On that note, Brooks believes the emcee’s role involves “point[ing] out the house is on fire” (Roosa), honing in on the world becoming a scarier and more claustrophobic place as the inevitable consequence of flaws in human character. From Filthy Tongue of Gods and Griots opens with “Spiritual Healing”, a whir of air-raid sounds juxtaposed with “dialogue” that isn’t dialogue, but rather a fused sentence, people talking over one another (“Who you pray to, my God the black God / Who you pray to, my God the brown God / Who you pray to, my God the white God”). Then, exhausted with such tedium, the song’s narrator eviscerates fundamentalism, calling out the religious right’s hollow hope-mongering and heathenish neglect of the economically disadvantaged, bowing toward a groovy white Jesus of suburbia. All this happens less than a minute into the record. 

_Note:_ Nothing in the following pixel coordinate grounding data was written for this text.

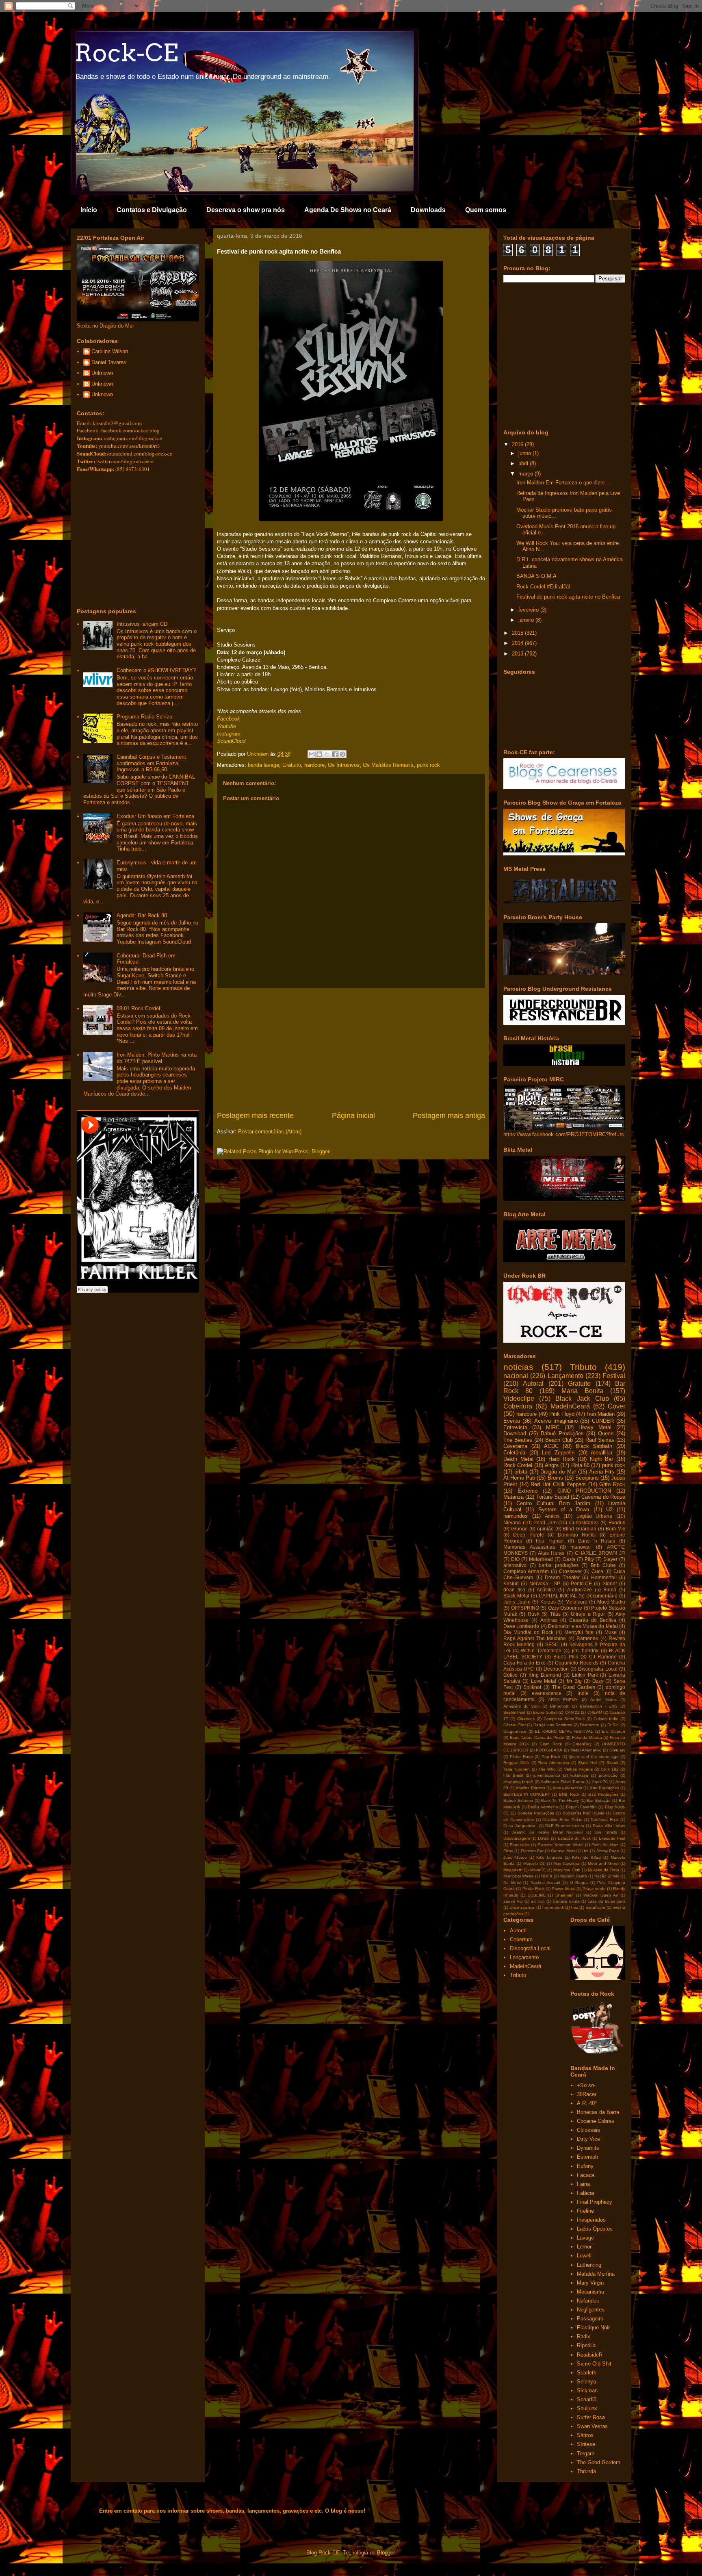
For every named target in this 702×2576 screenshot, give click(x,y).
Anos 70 (600, 1782)
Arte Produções (604, 1788)
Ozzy (597, 1681)
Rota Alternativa (553, 1762)
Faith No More (605, 1844)
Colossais (588, 2130)
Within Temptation (541, 1650)
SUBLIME (537, 1895)
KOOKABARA (549, 1750)
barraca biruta (566, 1901)
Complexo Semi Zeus (564, 1719)
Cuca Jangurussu (520, 1825)
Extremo (527, 1491)
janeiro (526, 620)
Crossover (570, 1571)
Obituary (617, 1750)
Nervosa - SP (545, 1583)
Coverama (515, 1446)
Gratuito (291, 765)
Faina (583, 2184)
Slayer (610, 1559)
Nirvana (512, 1522)
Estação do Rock (574, 1838)
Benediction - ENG (599, 1706)
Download (514, 1433)
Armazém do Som (521, 1706)
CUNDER (603, 1421)
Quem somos (485, 209)
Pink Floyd (561, 1414)
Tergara (585, 2453)
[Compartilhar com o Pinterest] (342, 754)
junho (525, 453)
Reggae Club (516, 1762)
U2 (609, 1509)
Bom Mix (615, 1528)
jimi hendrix (585, 1650)
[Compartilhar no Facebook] (335, 754)
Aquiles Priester (530, 1788)
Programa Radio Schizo (144, 717)
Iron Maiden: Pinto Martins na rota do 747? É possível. (157, 1058)
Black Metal (516, 1595)
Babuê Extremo (518, 1800)
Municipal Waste (518, 1876)
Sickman (587, 2390)
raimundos (515, 1516)
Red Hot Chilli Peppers (558, 1484)
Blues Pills (565, 1656)
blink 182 (610, 1769)
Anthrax (548, 1620)
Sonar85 (586, 2399)
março (526, 474)
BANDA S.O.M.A (536, 576)
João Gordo (515, 1857)
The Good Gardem (573, 1687)
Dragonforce (514, 1731)
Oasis (569, 1559)
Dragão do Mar (558, 1472)
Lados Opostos (595, 2229)
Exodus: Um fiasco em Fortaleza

As for the album title— the griot, as in “from filthy tongue of”, acknowledges the tradition of the African oral historian who preserves and “performs” tribal history on demand, in verse. James Braxton Peterson calls the griot “the ancestral progenitor of the modern-day rapper” (16). To that end, the song “Trampled Brethren” offers observations on Black American identity, the track structured around an unidentified orator prophesying against efforts to dilute Black history— “so that we would be denied the knowledge of who are.” Of Honduran ancestry, Brooks references religion as a civilizing force, noting how conquistador-ed peoples — Mayas, Incas, Aztecs — had a culture (Beermelodies interview). Ultimately, on From Filthy Tongue of Gods and Griots‘ final track, “Classical Homicide”, he revives the ethnic-erasure theme, lamenting, “I learned to crawl / Appalled by sense of urgency to resurrect the dead / Shed my last skin searching for angel with broken wing.” 

Fans of underground hip-hop, hearing this record for the first time, usually say something to the tune of “How’d I miss this for 20 years?” On the other hand, many of us in the West, fortunate enough to have discovered this band two decades ago, may still associate the record with its war-on-terror context— when a mood of patriotic revenge took hold of the United States, coupled with a mass longing for a retro-America that pre-dated inconvenient cultural expressions such as experimental, social justice-oriented hip-hop. 

In reconsidering From Filthy Tongue of Gods and Griots as an artifact from 2002, we might ask, What shapes the human imagination to a greater extent: art or terror? The voice of the terrorist or the voice of the rapper? Terrorism is a narrative aimed at changing the way we see the world, using our media obsessions against us. By contrast, the avant-garde hip-hop artist replaces the endless media loop with performative art—always more thoughtful, more introspective, more demanding, more complicated. 

In a just universe, an enthusiast wouldn’t have to go 20 years without hearing this album. But in the universe we have, From Filthy Tongue established Dälek as the finest underground, deconstructive, shoegazing, played-only-at-night, back-of-the-record-store hip-hop outfit that ever toured with heavy-metal heavyweights and held their own. 


Works Cited

Adams, Dart. “Hip-Hop Is Already an Inclusive Artform & an Exclusive Culture. Mainstream Rap Isn’t…” DJBooth, DJBooth, 5 March 2018. 

Chang, Jeff. “Stakes Is High: Conscious Rap, Neosoul, and the Hip Hop Generation.” The Nation, 13 Jan. 2003.  

Fortunato, John. “Dalek Bring’ Gods and Griots’ Trip-Hop Gratuity.” Beermelodies, 5 June 2009. 

Peterson, James Braxton. Hip Hop Headphones: A Scholar’s Critical Playlist. Bloomsbury Academic, 2016. 

Roosa, Brandon. “Dalek Interview by Brandon Roosa.” YouTube, 2 November 2015.